__Supplied records__.
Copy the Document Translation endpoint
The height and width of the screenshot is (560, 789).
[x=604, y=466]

---

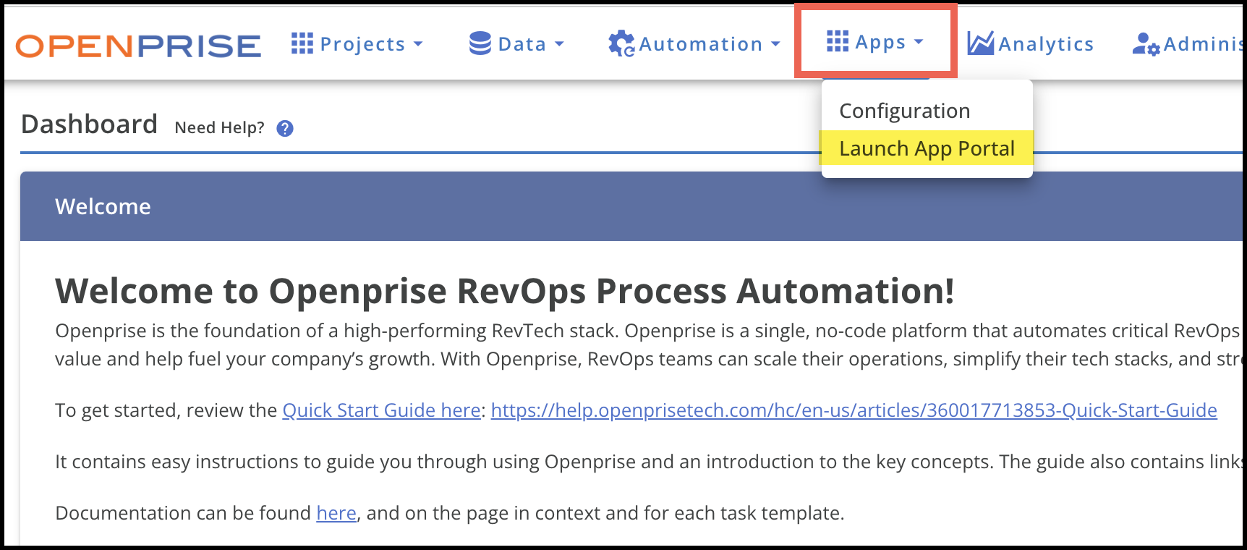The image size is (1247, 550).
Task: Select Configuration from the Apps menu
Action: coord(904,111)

__What you should do__. Arrange the lines starting at the one containing "Copy the Document Translation endpoint" and ending at the one containing "[x=604, y=466]" into a Markdown table with the columns Row and Line, skipping any blank lines.

__Exercise output__.
| Row | Line |
|---|---|
| 1 | Copy the Document Translation endpoint |
| 2 | The height and width of the screenshot is (560, 789). |
| 3 | [x=604, y=466] |